For me, the Consul servers are also Nomad servers for my actual dc. and the use case exactly what you have mentioned here: https://github.com/hashicorp/nomad/issues/2299#issuecomment-568120233

I want to run some trivial nomad system gc, etc jobs on the Nomad servers but NOT want any random jobs landing up on the Nomad servers.

ygersie commented 3 years ago

Agree that this should really be a client option. There are many use cases where one wants to prevent jobs from being scheduled on a set of nomad clients with a certain node class. Very simple example: you may want to dedicate a set of workers for the task of running Elasticsearch nodes. You'd use a node class to pin these jobs to a set of nodes. Even though this can be accomplished using datacenter, this has other issues with features like balancing placement using spread.

stenh0use commented 2 years ago

+1 For this feature please

seanamos commented 2 years ago

Agreed this should remain open. I think another compelling use case is to actually suggest people allow Nomad servers to be clients as well. Then using this feature you could ensure the servers aren't considered for the vast majority of workloads, but you could still use system jobs for log shippers and monitoring tools on the servers.

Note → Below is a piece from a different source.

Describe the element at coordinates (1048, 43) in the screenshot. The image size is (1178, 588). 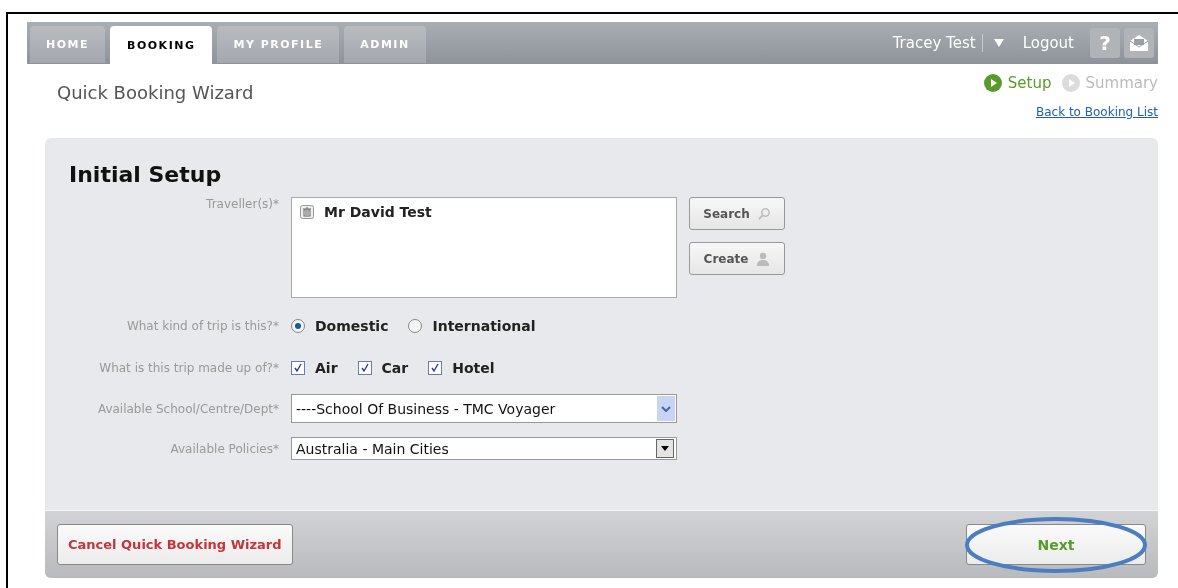
I see `logout-link: Logout` at that location.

This is our exact use case. We want to run a monitoring job on the nomad cluster servers, but no other job should ever be scheduled onto those clients.

We work around it at the moment by specifying a constraint on every job.

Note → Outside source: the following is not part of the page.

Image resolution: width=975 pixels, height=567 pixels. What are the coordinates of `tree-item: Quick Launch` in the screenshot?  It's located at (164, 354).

axsuul commented 2 years ago

My current workaround is to have my cluster nodes on a different datacenter than my member nodes and it seems to work well. datacenters is a required attribute on each job anyways so it's pretty explicit.

shantanugadgil commented 2 years ago

@axsuul Did you have to run a separate Consul DC as well? OR Did setting a different datacenter for the specific nodes "just work"?

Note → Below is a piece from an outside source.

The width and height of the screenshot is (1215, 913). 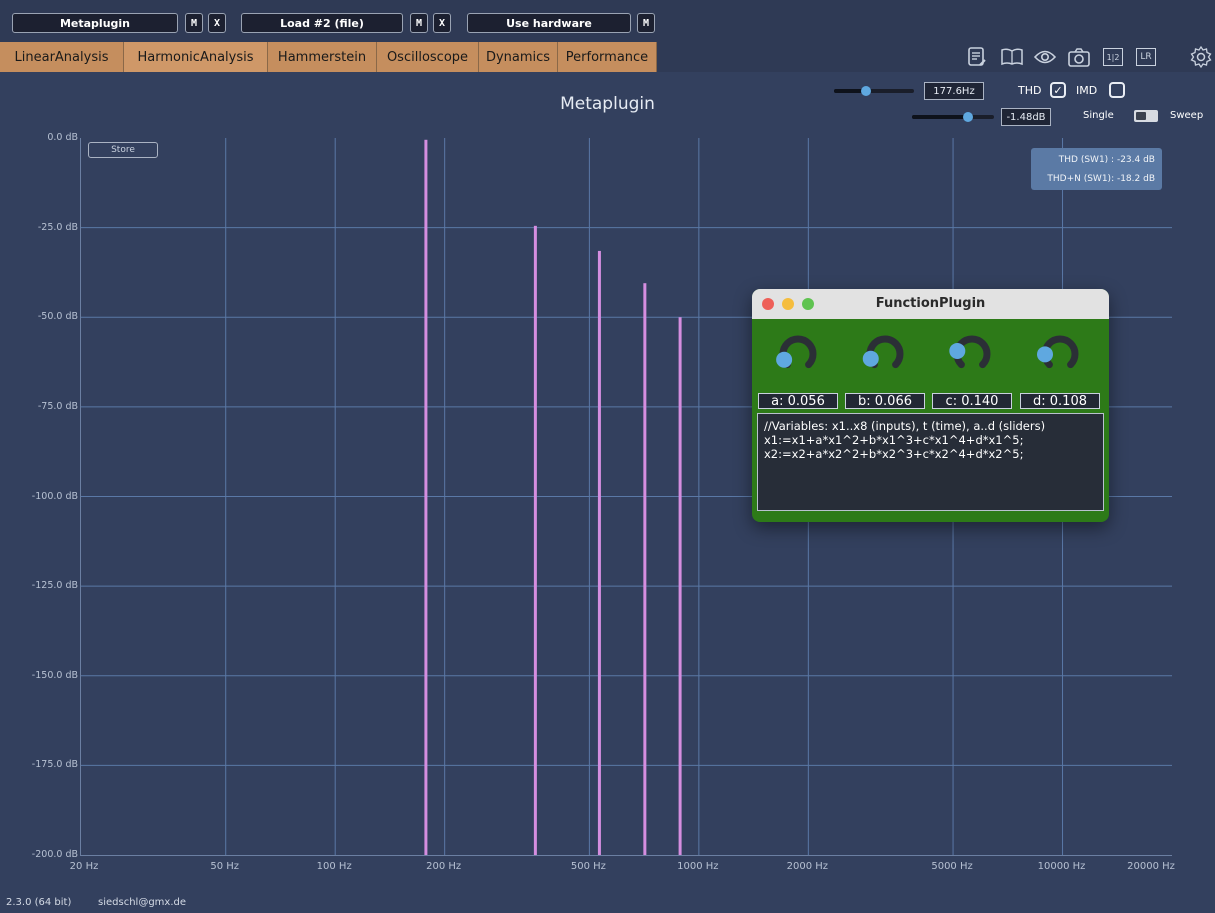 What do you see at coordinates (54, 854) in the screenshot?
I see `y-tick-label: -200.0 dB` at bounding box center [54, 854].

axsuul commented 2 years ago

All my nodes are within the same Consul datacenter so they can still communicate with each other. Consul datacenters don't seem to be related to Nomad datacenters. Just to clarify, all my Consul nodes are within the dc1 datacenter while my Nomad nodes are either within a managers1 or main1 datacenter.

shantanugadgil commented 2 years ago

All my nodes are within the same Consul datacenter so they can still communicate with each other. Consul datacenters don't seem to be related to Nomad datacenters. Just to clarify, all my Consul nodes are within the dc1 datacenter while my Nomad nodes are either within a managers1 or main1 datacenter.

TIL!!! Thanks for the specifics!

I have stuck to a fixed configuration since forever and I guess I had a mental association of those config parameters!

mikevink commented 1 year ago

Just chiming in with support for this feature. I was quite surprised to realise that you can set up namespaces or flag nodes with a class, but then can't use those in ACLs and job restrictions.

Having a Nomad client only accept job from one namespace, and then adding an ACL on that namespace to restrict who can launch jobs would be very useful.

mikenomitch commented 1 year ago

Hi, just wanted to provide an update here.

We are planning to ship a feature called Node Pools in 1.6 that will address some of this! We can post a technical design doc later with more details, but the idea is that you can have an additional (and optional) attribute on nodes called "node_pool". It will work similarly to node_class, except you will have to opt in to placing jobs onto non-default node_pools.

You will also be able to tie node_pool placement to namespaces, so you can tie ACL policies to placing jobs on the pool.

This might not be exactly what was requested, but I think it's close enough in spirit to add the 1.6 milestone.

mikenomitch commented 1 year ago

Hey everybody, as I mentioned earlier, we're planning a relatively simple version of this request for 1.6. Each node can have an additional (and optional) attribute called "node_pool". It will work similarly to node_class, except you will have to opt in to placing jobs onto non-default node_pools.

One of the constraints of this approach is that each node can only be a part of a single node_pool. This works if you want to force job-writers to opt into specific pools for something like prod/dev/test, or exclude a set of nodes by default ("you must opt into the GPU node pool explicitly"), but there are some more complex use-cases this doesn't support. For instance, you couldn't have a series of "taints" and have to tolerate all of them at the jobspec level (excuse the K8s terminology 😄).

We're interested in learning more about how people would use more complex opt-in constraints, where you would have to opt-in to multiple "pre-set" constraints (with an "AND"). Perhaps there's even a case where you might have to opt into one of several constraints (an "OR")? Or instances where you might be mutating the node's constraint-set quite a bit.

If you've got a use case like this, please let us know in a comment! Also, if you feel like talking through your use case with the team, feel free to grab a time and we can chat!

mikenomitch commented 1 year ago

Not an exact match, but adding this link here so we can close this out once this is shipped: https://github.com/hashicorp/nomad/issues/11041

tgross commented 1 year ago

Shipped!